Tsarnaev death sentence vacated
Appeals court: Judge didn’t do enough to weed out biased jurors
A US APPEALS COURT on Friday vacated the death sentence of Boston Marathon bomber Dzhokhar Tsarnaev, the latest chapter in a years-long legal saga resulting from a horrific crime that shook Boston to its core.
The ruling means the case will be sent back to district court for a new trial solely on what penalty Tsarnaev should get on the counts that are eligible for the death sentence.
Judge O. Rogeriee Thompson, writing the 224-page decision for the three-judge panel of the First Circuit US Court of Appeals, stressed that Tsarnaev will remain in prison for the rest of his life. “Make no mistake: Dzhokhar will spend his remaining days locked up in prison, with the only matter remaining being whether he will die by execution.”
Tsarnaev and his brother, Tamerlan set off two bombs at the finish line of the 2013 Boston Marathon, killing three and injuring hundreds. They would later kill an MIT police officer. Tamerlan Tsarnaev was killed in a firefight with the police. After Dzhokhar Tsarnaev was convicted, he admitted in court that he committed the bombings.
Two central issues in the appeal had been whether Tsarnaev’s trial should have been moved out of Boston and whether the jurors were biased against him. Attorneys for Tsarnaev had argued that two jurors were in fact biased, based on their social media posts in the wake of the bombings.
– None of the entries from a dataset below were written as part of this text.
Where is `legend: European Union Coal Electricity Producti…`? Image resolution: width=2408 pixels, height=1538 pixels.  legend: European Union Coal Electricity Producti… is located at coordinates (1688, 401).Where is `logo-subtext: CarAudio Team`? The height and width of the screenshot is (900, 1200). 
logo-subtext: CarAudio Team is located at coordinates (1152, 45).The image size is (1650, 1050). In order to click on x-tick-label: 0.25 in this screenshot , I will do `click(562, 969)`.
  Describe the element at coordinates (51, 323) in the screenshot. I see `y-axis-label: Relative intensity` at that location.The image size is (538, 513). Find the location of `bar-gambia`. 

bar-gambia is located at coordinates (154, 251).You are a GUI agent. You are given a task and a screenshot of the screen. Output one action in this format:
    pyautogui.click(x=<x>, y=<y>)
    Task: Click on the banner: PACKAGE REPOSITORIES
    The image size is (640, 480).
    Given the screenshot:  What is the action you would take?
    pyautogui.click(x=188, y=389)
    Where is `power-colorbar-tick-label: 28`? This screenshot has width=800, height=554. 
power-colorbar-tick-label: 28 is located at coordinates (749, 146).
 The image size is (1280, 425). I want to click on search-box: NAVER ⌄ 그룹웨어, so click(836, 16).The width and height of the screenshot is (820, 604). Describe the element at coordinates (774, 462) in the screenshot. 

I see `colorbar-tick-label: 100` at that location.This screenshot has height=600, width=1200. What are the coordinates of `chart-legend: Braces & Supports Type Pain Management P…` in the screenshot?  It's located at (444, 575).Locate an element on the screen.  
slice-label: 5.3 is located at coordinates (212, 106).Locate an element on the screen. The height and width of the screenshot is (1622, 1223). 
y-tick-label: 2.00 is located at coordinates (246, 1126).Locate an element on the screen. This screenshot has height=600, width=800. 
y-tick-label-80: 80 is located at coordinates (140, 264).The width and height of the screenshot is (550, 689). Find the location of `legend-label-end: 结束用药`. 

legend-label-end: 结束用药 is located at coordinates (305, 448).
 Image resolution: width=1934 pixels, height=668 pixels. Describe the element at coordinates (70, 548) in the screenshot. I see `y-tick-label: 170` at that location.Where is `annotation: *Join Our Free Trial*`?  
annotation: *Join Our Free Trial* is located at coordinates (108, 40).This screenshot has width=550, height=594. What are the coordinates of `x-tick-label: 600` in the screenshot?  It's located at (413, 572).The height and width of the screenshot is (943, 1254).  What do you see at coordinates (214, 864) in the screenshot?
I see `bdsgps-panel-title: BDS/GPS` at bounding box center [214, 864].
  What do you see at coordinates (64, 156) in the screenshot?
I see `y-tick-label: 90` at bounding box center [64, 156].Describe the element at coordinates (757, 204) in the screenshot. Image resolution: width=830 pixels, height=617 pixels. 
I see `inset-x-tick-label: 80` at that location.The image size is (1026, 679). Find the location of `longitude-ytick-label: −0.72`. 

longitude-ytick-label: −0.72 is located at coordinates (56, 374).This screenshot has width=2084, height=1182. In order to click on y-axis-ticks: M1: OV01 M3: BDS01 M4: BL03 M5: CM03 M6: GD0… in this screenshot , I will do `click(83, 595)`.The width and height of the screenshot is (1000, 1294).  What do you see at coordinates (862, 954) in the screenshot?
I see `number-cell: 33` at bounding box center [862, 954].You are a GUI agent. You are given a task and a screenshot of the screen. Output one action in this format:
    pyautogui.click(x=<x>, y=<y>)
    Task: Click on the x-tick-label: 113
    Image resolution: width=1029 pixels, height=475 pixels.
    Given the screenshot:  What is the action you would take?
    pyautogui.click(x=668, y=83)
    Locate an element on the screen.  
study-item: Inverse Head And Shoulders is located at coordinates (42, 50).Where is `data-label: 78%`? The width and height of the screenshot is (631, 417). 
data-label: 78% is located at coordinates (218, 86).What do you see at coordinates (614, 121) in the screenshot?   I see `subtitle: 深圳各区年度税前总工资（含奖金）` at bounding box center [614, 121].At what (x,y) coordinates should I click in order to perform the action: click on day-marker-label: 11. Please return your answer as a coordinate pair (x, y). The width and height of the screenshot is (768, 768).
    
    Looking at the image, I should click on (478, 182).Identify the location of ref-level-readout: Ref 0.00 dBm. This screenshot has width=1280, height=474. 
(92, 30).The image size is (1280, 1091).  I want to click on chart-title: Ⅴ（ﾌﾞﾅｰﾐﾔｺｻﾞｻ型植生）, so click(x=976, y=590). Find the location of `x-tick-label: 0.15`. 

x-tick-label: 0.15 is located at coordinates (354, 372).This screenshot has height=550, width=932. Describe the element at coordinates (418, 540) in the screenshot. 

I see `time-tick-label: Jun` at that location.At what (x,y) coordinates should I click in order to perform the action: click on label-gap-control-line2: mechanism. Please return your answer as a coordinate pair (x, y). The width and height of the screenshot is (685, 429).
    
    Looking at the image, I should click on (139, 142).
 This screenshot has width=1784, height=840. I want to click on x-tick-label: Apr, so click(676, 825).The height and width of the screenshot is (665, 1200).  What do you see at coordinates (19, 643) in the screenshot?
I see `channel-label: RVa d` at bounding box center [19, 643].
Dzhokhar, left, and Tamerlan Tsarnaev.
Under the law, a judge handling a case with significant pretrial publicity must ask about each potential juror’s exposure to the case, so the judge can decide whether the juror can ignore that publicity and try the case fairly. The appeals court decision held that the judge in Tsarnaev’s case, George A. O’Toole Jr., did not meet the standard for jury questioning laid out by law.
The Appeals Court declined to overturn the judge’s decision to keep the trial in Boston, although Justice Juan Torruella wrote in a concurring opinion that he believes the trial should have been moved. The appellate court’s opinion said that, given the decision to keep the case in Boston, the judge was obligated to oversee a thorough voir dire process capable of winnowing out prejudiced jurors.
The appellate justices held that the district court judge did not probe deeply enough into the nature of what the prospective jurors knew about the Boston Marathon bombings and what coverage they had seen.
The court also wrote that the judge’s decision to exclude evidence related to Tamerlan Tsarnaev’s potential involvement in a triple murder in Waltham provides an additional basis for vacating Dzhokhar Tsarnaev’s death sentence. When arguing against the death penalty, Dzhokhar Tsarnaev’s attorneys had claimed that Dzhokhar, then 19, was influenced by his older brother in committing the bombings.
The appeals court also said the judge incorrectly decided a complex area of law related to whether Tsarnaev should have been convicted for using a firearm during a crime of violence, leading the court to vacate those charges.US Sen. Ed Markey, a Democrat, said he hoped there would not be another penalty trial. “Let the defendant remain forever behind bars with no possibility of parole so that all those who suffered loss that day don’t have to once again hear his name, see his face in the news, or be forced to relive that terrible day,” Markey said in a statement.